MUMBAI: Companies that have class A shares or shares that carry differential voting rights can go for a bonus or rights issue on terms similar to its existing listed class A shares. These companies could also go for a Qualified Institutional Placement (QIP) or a preferential allotment to increase the liquidity of these shares.
Market regulator Sebi in its letter to
Tata Motors on Monday said that the automobile company can make a fresh issue of class A shares on the same terms as the existing listed A shares by way of bonus, rights issue, QIP or preferential allotment.
Tata Motors had sought an informal guidance from Sebi following the latter's July 21, 2009 circular, which stated that a company should not issue shares in any manner which may confer superior rights to any person in terms of voting or dividends as against the rights on equity shares that are already listed.
Monday's letter also said that Tata Motors could issue Employee Stock Option Scheme (ESOP), where the options can be converted into shares with differential voting rights. Also, the company could issue Class A shares on exercise of conversion option by holders of Convertible Alternative Reference Securities (CARS).

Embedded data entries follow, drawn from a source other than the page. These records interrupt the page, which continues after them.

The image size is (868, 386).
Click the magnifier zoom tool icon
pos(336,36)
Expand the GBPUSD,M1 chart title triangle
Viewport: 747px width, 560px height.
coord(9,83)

In October 2008, Tata Motors raised Rs 2,000 crore through a differential voting rights issue at a price of Rs 305 per share. The issue was largely under subscribed and its promoters, including Tata Sons, had to step in to bail out the issue.
There is a huge price gap between Tata Motors ordinary shares and its Class A shares. On Monday, Tata Motors ordinary shares closed at Rs 849 on NSE, while its Class A shares closed at Rs 574. Tata Motors is the first company to have an issue with differential voting rights.